Dans la paix de leurs cœurs ne jetait point l’orage :
Ignorant les combats, ils taillaient au hasard
De leurs grossières mains de noirs abris, sans art ;
Et du sein de ces blocs où paissaient les cavales
D’inhabiles clameurs montaient par intervalles,
Cris des peuples enfants qui, simples et pieux,
Sentaient bondir leurs cœurs en présence des cieux.

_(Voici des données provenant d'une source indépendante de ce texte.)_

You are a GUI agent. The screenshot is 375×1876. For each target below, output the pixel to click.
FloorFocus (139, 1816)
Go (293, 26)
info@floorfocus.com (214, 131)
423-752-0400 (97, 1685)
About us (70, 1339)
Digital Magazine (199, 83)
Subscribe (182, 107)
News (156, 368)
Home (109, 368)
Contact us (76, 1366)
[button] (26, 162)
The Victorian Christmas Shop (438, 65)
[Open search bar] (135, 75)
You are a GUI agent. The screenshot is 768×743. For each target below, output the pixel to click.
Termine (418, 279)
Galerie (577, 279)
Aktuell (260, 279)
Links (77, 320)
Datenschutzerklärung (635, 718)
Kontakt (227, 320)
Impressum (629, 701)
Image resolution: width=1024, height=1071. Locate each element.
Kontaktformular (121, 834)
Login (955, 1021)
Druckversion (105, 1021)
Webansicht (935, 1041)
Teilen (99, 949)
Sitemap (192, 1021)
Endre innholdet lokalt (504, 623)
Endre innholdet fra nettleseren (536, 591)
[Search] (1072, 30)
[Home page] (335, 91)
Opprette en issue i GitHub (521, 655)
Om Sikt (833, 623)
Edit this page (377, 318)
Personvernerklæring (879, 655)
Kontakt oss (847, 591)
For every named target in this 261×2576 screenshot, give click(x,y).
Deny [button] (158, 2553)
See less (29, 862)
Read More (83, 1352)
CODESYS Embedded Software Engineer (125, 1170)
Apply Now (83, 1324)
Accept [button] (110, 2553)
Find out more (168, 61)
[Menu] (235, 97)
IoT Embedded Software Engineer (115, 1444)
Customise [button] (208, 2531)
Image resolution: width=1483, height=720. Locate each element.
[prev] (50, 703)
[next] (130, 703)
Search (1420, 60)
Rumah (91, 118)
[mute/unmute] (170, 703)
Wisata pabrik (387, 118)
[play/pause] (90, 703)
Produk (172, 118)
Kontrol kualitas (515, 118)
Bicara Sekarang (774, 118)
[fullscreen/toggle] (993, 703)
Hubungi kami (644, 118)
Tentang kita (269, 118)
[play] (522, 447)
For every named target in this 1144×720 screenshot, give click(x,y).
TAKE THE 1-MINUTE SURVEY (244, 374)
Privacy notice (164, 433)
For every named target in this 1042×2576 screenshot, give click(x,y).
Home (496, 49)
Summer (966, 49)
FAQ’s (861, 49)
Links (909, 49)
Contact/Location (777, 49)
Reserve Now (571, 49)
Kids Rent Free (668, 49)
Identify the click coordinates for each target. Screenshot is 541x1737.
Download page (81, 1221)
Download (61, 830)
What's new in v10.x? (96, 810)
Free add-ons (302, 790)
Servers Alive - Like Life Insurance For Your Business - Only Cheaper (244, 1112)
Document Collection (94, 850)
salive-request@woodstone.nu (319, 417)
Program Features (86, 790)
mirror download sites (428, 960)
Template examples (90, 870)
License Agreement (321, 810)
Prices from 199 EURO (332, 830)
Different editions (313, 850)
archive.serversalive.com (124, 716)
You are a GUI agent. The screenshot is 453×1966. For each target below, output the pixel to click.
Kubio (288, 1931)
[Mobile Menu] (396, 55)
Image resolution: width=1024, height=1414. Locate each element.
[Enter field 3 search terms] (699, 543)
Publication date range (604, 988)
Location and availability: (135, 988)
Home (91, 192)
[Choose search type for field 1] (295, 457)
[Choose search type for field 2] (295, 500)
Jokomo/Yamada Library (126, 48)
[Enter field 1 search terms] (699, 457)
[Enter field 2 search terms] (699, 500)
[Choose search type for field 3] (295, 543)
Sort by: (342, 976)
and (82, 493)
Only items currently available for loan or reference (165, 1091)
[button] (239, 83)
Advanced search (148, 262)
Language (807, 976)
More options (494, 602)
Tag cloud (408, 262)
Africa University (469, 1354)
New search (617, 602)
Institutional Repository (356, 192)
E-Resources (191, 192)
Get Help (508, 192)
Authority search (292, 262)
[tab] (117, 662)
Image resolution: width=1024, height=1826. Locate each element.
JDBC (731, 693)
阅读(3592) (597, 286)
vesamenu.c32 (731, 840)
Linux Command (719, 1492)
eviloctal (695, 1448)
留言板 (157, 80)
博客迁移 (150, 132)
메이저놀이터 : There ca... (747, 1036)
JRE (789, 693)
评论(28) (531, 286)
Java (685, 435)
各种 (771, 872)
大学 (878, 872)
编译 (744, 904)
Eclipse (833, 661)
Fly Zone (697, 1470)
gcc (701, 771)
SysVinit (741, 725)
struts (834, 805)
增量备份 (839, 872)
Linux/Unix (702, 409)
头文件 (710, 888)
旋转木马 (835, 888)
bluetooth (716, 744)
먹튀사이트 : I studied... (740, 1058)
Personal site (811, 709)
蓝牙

Car les temples sacrés, les cités sans pareilles,
Les hymnes qui des Dieux enchantent les oreilles,
Dans le sein de la Terre et des mortels futurs
Dormaient prédestinés à des siècles plus mûrs.
Sur la haute montagne où s’allumait l’aurore,
Interrogeant les Dieux, qui se taisaient encore
Et dans mon jeune esprit prêt à le contenir
Déposaient par éclairs le splendide avenir,
Souvent je méditais, dans le repos de l’âme,
Sur ces peuples pieux, purs de crime ou de blâme,
Et je tournais parfois mes regards réfléchis
Vers les noirs horizons que le Nord a blanchis.

Cependant, Artémis, la Vierge aux longues tresses,
Menant le chœur léger des fières chasseresses,
Sur la cime des monts à mes pas familiers
Poursuivait les grands cerfs à travers les halliers.
Je rencontrai bientôt la Déesse virile
Qui d’un chaste tissu couvre son flanc stérile.